生楽器のステレオ収録で使う方は予算を何とか捻出して、Sphere DLXを購入することをおすすめします。

逆にボーカルRECだけなら、モノラルで良いのでSphere LXでも十分ですね。

付属品

Universal Audio Sphere LXの専用ケース
  • スタンドマウント
  • マイクケーブル(約3m)
  • キャリングケース

Sphere LXの付属品はスタンドマウント、マイクケーブル、キャリングケースの3点です。

スタンドマウントはマイクスタンドに接続する際に使用する一般的なものですね。

Universal Audio Sphere DLX スタンドマウント

マイクケーブルは5ピンXLRに対応し、2又に分かれた専用ケーブルです。

Universal Audio Sphere LX 専用ケーブル

長さは約3mなので、自宅利用ではちょうど良いです。

キャリングケースはかなりしっかりした大きいものがついています。

Universal Audio Sphere LXの専用ケース
Universal Audio Sphere LX専用ケースの中身

録音に必要なものは一通りそろっています。

audio technica AT-UMX3のバナー(PC)PR

Universal Audio Sphere LXをレビュー

Universal Audio Sphere LX 斜めから撮影
Sphere LXの評価
音質
 (4.5)
使いやすさ
 (5)
価格(14万円程度)
 (4)
総合評価
 (4.5)

それでは、Sphere LXを細かくレビューしていきます。

はじめにメリット・デメリットを箇条書きでまとめると以下の通りです。

メリット
デメリット
  • 有名マイクをモデリングした音が使える
  • マイキング等を録音後に補正できる
  • 元々のマイクの音質も良い
  • 原音が大きく変わるような補正はできない
  • 生楽器収録ならSphere DLXのほうが良い

Sphere LXの強みは何といってもモデリング・マイク・システムです。

録音後でも調整できるので、録り直さずとも音のニュアンスを微調整できるのはすごいですね。

レビューの目次

元のマイクの音が良い

Universal Audio Sphere LX 正面

Sphere LXを使って録音してみると、原音のマイクの音質が既に良いです。

そのため、マイクモデリングも原音を大きく変えるわけではなく、ニュアンスを少し足すようなイメージになっています。

ボーカル(LD-47K)

アコギ(LD-47K)

この点が非常に良いところだなと感じました。

どのモデリングパターンを使っても、不自然な色付けが全くないんですよね。

それでいて、特徴はちゃんと出ています。

例えば、アコギをペンシル型のSD-451にするとアタックがシャープで明るめの音に変わります。

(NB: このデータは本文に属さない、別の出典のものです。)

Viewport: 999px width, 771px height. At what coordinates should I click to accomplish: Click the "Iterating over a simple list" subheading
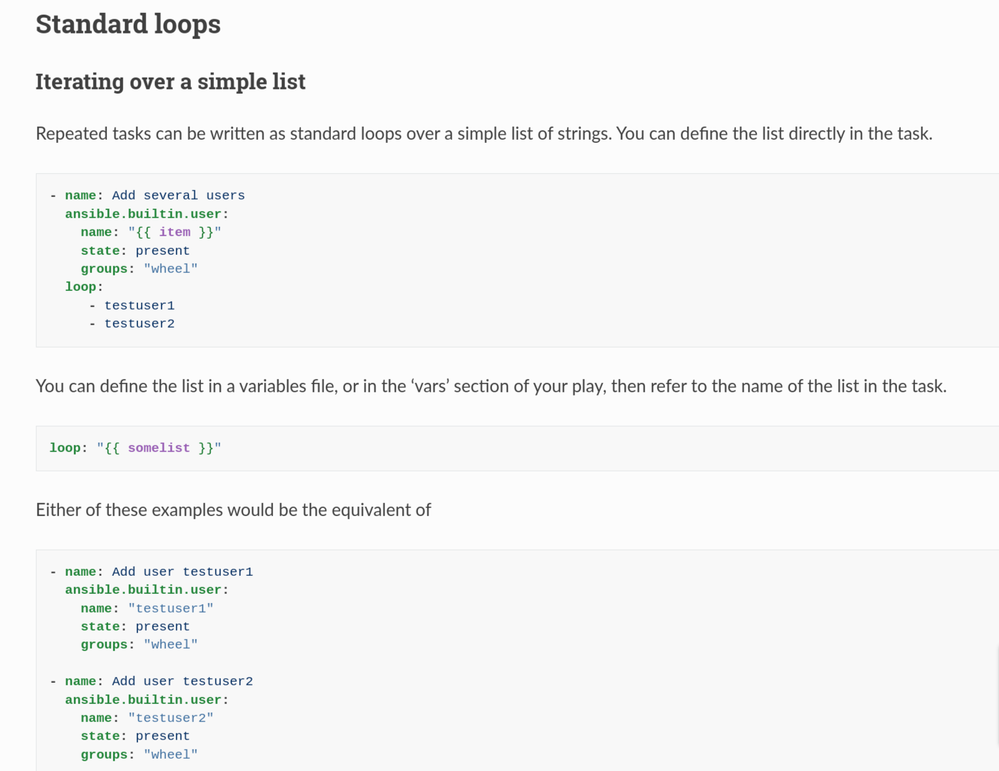pos(170,82)
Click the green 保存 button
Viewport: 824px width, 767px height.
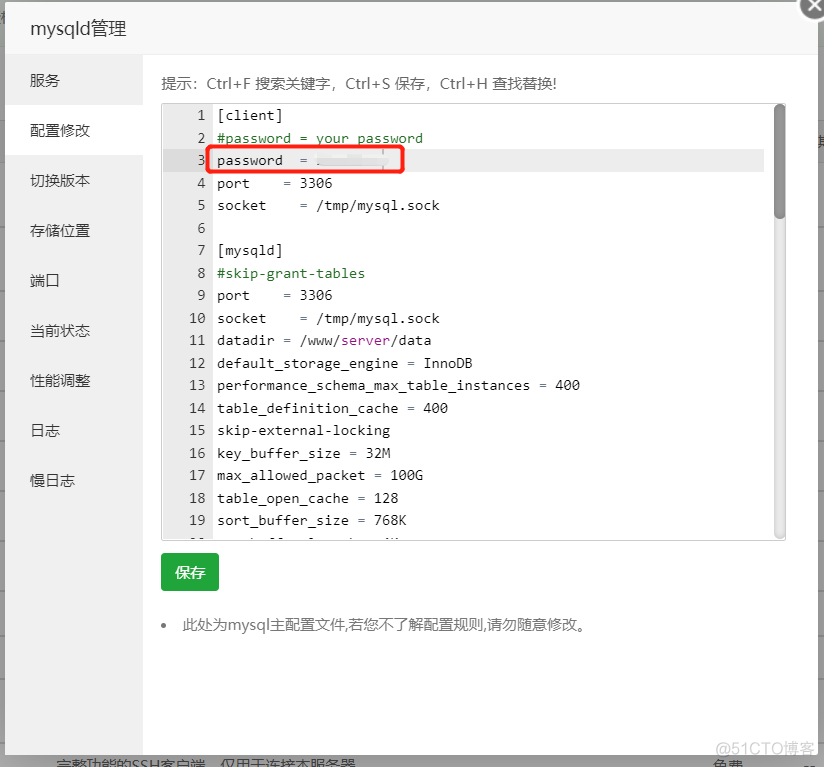(x=190, y=572)
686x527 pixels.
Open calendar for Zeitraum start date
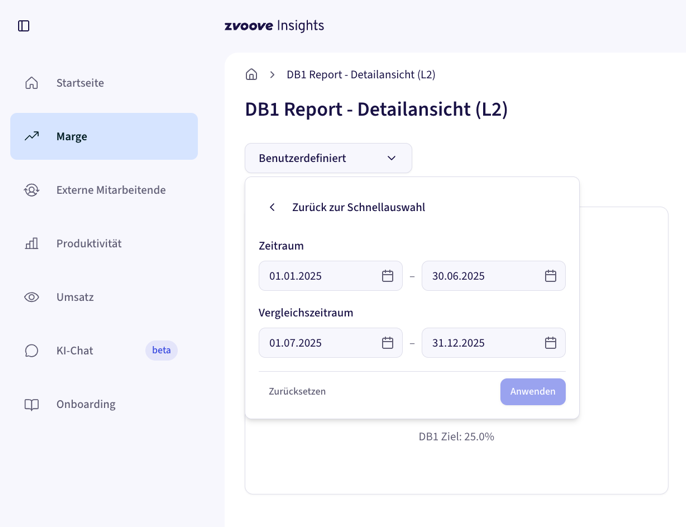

Universal Audio Sphere LX 専用プラグイン ペンシル型マイク

自然な範囲で微妙にニュアンスが変化する感じです。

このへんがアコギでよくあるモデリング系のエフェクターとは一線を画した素晴らしい出来になっています。

逆に原音を大きく変えることはできません。

色んな項目がありますが、音の変化は小さく自然な範囲で収まっています。

Universal Audio Sphere LX 専用プラグイン デュアルマイク

あくまで録り音はそのままでマイクの特性やマイキングを変化させるものです。

また、マイクの選択肢も幅広いのが良いですね。

コンデンサーだけでなく、ダイナミックマイクの有名どころも揃っています。

Universal Audio Sphere LX 専用プラグイン マイク選択画面2

指向性も9種類から選択できるため、ライブ配信でも重宝しそうです。

たけしゃん

配信で使う場合はDSPで遅延なく動作するApolloと組み合わせるとより良いですね

録音後に調整できるのが素晴らしい

Universal Audio Sphere LX 斜め下から撮影

Sphere LXの素晴らしいところは録音後に専用プラグインでマイク位置を調整できることです。

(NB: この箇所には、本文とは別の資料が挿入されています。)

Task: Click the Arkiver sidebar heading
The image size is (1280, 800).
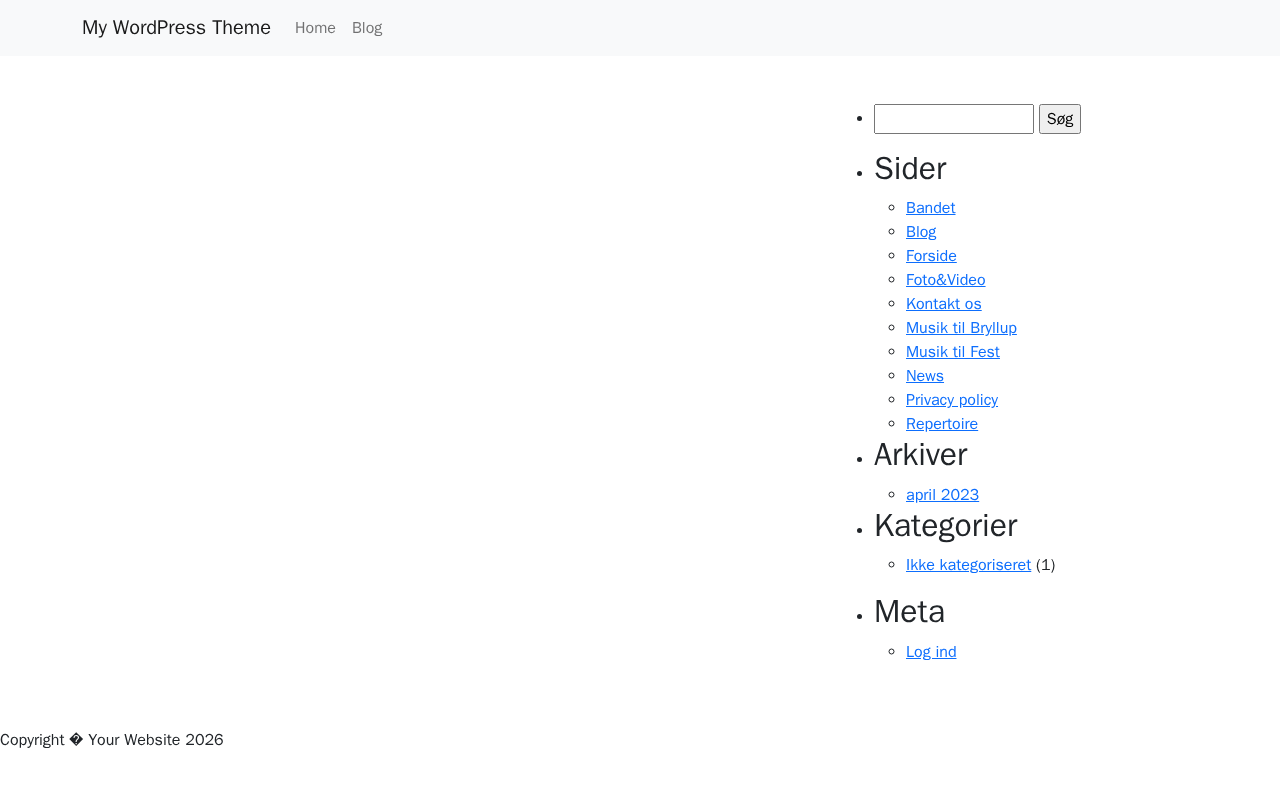Action: (x=920, y=455)
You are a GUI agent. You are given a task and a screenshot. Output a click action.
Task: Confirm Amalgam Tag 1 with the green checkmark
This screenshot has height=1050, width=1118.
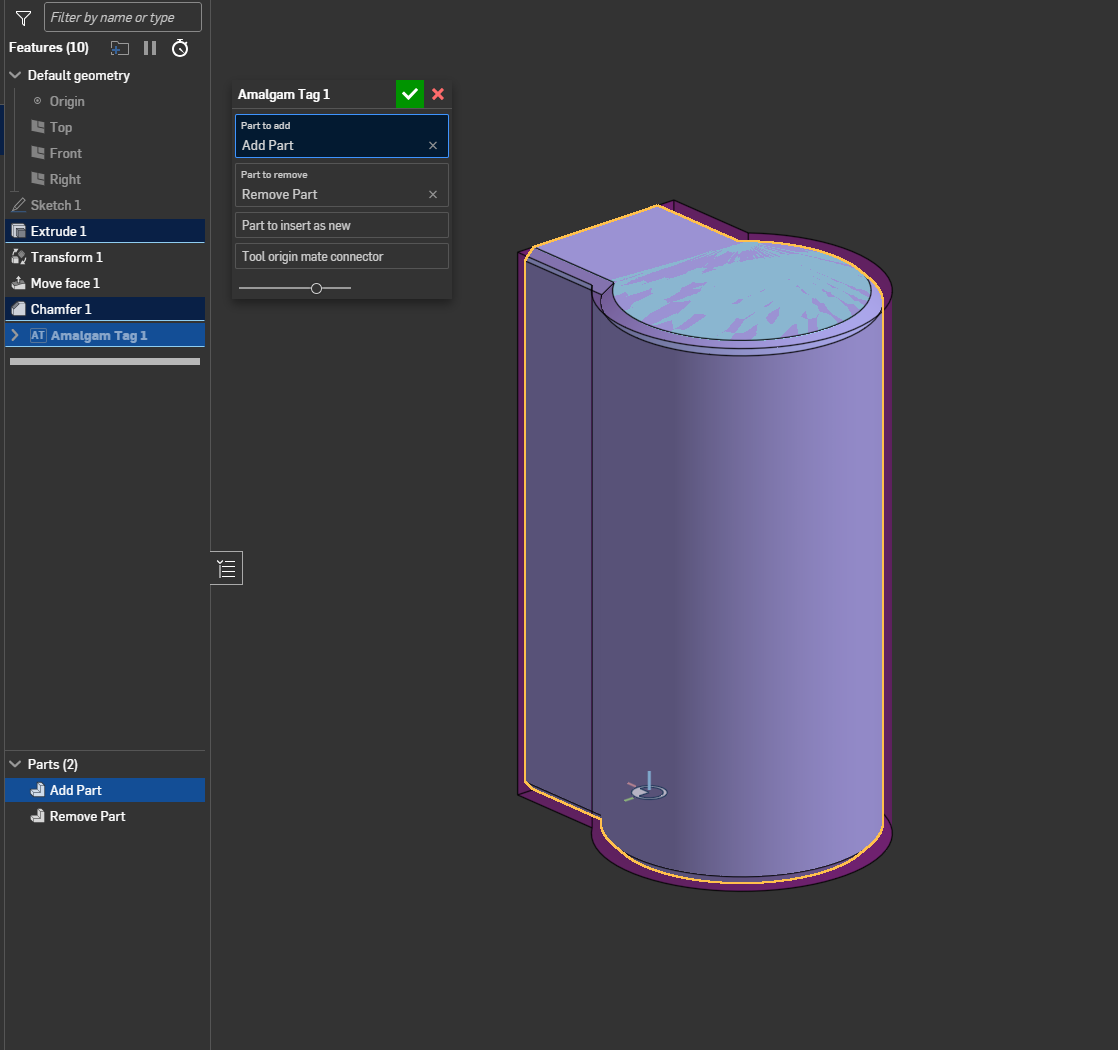pyautogui.click(x=410, y=94)
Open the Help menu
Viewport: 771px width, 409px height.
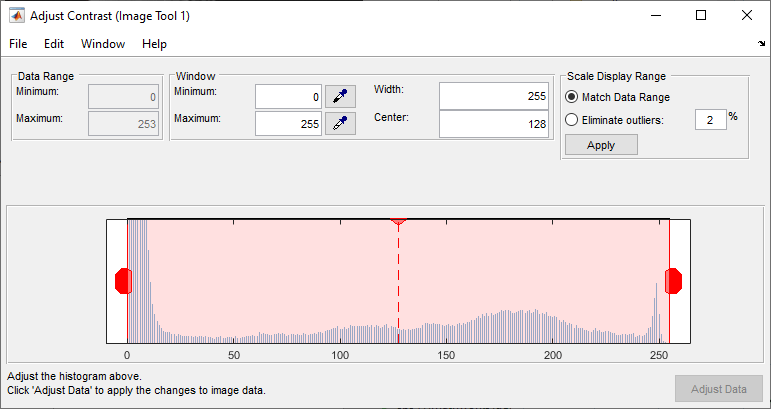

EQやノイズ除去系のプラグインとは異なる自然で違和感ない調整ができます。

例えば、アコギ録音でマイキングをややミスしても、録ったあとに直せます。

次の音源はマイク位置が近く、やや6弦の音が強く出てしまっています。

Gibson J-45

「Sphere Mic Collection」を使うと、録音後にマイクの近接効果を調整できます。

Sphere Mic CollectionのPROXIMITYは近接効果を調整できる
PROXIMITYは近接極性レスポンス量を調整できる
Sphere Mic CollectionのPROXIMITYを下げた
PROXIMITYを下げてみた

6弦の低域も大分落ち着いたサウンドになりました。

EQではこのような自然な調整は厳しいです。これはほんとにすごいですね。

その他、指向性だったり、マイクの角度なども後から調整できます。

マイクの角度を調整するAXISを使うと、ホール側とネック側の音を使い分けることができます。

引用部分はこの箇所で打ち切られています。